Капитан Мкртчян, который командовал группой, остановился, недоуменно посмотрел на худющего, косматого парня. Потом его лицо осветила улыбка узнавания, он и сам был небрит уже который день.
– Бабаян?
– Так точно. Прибыл для дальнейшей службы.
– Тебя чо там, не кормили в госпитале? Пойдем-ка…
Капитан завел Гагика в комнату, где когда-то учились дети. Теперь доска была сорвана и на ней, положенной в углу на пол, лежал чей-то спальник, вся мебель частично вынесена, частично свалена в угол, на полу – нанесенный сотнями грязных ботинок толстый слой жирной, липкой грязи. На стене – со старенького портрета с ужасом смотрели на это Владимир Ильич Ленин, Карл Маркс и Фридрих Энгельс.
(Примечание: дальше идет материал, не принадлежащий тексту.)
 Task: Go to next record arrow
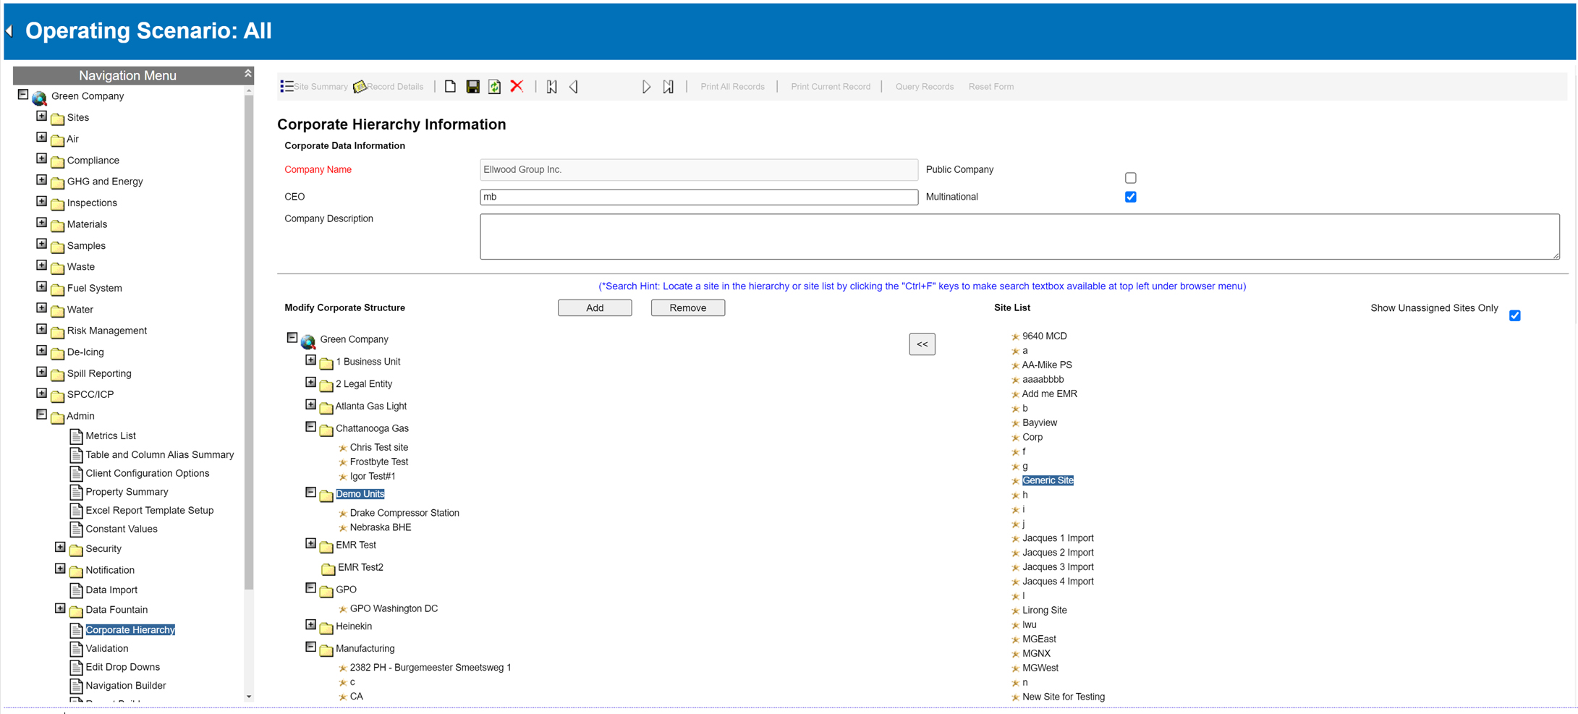point(646,87)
Капитан втянул воздух, потом протянул руку:
– Давай.
Гагик отстегнул флягу, протянул ее командиру. Тот взял, оценил на руке вес, приложился пару раз, солидно так. Вернул остатки Гагику.
– Живой?
– Нормально…
– Значит, группа сейчас в поле, но тебя добросят. Иди – спортзал там, вон туда идти. Поставят на довольствие, ствол выдадут. Скажи – от меня, там по тылу человек работает, в одной группе в институте учились. Спать хочешь?
– Да как…
– Тогда в бэтээре поспишь. Сходи в столовку, пожри – и через час у главного входа. Там бэтээр будет стоять, на нем доедем. И форму, форму смени, пусть Аслан новую выдаст, не жмотится.
– Есть…
Через час Гагик Бабаян, сытый, в новенькой форме, с новеньким «АК-74» (положение со снабжением медленно, но верно улучшалось) вышел к главному входу, где матерились по-русски и где попыхивал острым, бензиновым дымом старый семидесятый бэтээр. Все полезли на броню, Гагик протиснулся в десант, там лежали какие-то мешки. Уснул, еще когда не успели толком тронуться.
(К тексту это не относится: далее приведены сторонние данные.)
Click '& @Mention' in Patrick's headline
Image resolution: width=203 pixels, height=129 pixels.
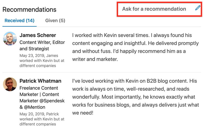click(x=32, y=107)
Они приехали, когда все уже было кончено – опоздали. Темнота, куски поля, выхватываемые светом мощных, электрических фонарей, и голоса в темноте. Свои, родные, армянские гортанные голоса…
А еще там пахло кровью. Гагик понял это, когда только вылез из бронетранспортера.
– Строиться! – крикнул кто-то.
Гагик не услышал команды. Забросив за спину автомат, он сошел с дороги и пошел в поле. Споткнулся обо что-то, включил фонарь – труп. Повел дальше лучом – еще один и еще. Трупов было столько, что их невозможно было и сосчитать.
И тогда боец армянской разведгруппы Гагик Бабаян сел прямо в снег у трупа, о который он споткнулся, и сказал:
– Прости, отец…
И заплакал.
И плакал до тех пор, пока к нему не подошел капитан Мкртчян. Постоял немного рядом, а потом жестко, как кнутом хлестнул – спросил:
– А ты думал – как?
Мятеж
Мятеж сторонников генерала Шах Наваза Таная начался примерно в один час тридцать минут по кабульскому времени. Но перед этим произошло несколько событий, о которых надо непременно сказать, чтобы лучше понимать сущность происходящего.